WHAT THE EXERCISE ASKS :: Repeat word for word the line with "Open the candlestick trade icon for Solana" and every line after it until the records below run out.

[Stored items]
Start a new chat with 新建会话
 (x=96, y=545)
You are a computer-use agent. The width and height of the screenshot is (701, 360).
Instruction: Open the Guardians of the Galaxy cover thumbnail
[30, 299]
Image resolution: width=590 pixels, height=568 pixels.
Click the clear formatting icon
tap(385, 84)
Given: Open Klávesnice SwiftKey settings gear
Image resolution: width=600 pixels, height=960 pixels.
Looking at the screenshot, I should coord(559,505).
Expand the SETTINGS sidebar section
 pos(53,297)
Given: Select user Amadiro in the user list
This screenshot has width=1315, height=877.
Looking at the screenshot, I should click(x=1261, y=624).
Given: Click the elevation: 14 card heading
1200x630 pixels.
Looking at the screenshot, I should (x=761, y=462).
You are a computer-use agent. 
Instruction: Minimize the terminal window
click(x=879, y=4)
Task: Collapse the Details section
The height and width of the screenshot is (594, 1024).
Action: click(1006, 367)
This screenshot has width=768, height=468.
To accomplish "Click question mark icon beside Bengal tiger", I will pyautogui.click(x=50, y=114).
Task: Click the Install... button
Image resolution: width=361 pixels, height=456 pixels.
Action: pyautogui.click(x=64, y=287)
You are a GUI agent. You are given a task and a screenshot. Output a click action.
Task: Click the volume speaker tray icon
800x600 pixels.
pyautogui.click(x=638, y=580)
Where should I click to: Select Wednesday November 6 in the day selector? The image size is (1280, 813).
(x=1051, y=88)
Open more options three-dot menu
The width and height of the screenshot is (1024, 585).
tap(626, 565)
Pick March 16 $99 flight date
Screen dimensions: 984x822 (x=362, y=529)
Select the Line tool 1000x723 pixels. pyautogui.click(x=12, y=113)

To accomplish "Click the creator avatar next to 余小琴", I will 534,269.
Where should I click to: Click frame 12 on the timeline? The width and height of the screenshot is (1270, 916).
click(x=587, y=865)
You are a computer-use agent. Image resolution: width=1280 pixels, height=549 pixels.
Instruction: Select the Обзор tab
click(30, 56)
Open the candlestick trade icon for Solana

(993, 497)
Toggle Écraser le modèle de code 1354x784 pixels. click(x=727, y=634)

TASK SOLUTION ::
Open the candlestick trade icon for Solana

(993, 497)
Toggle Écraser le modèle de code 1354x784 pixels. click(x=727, y=634)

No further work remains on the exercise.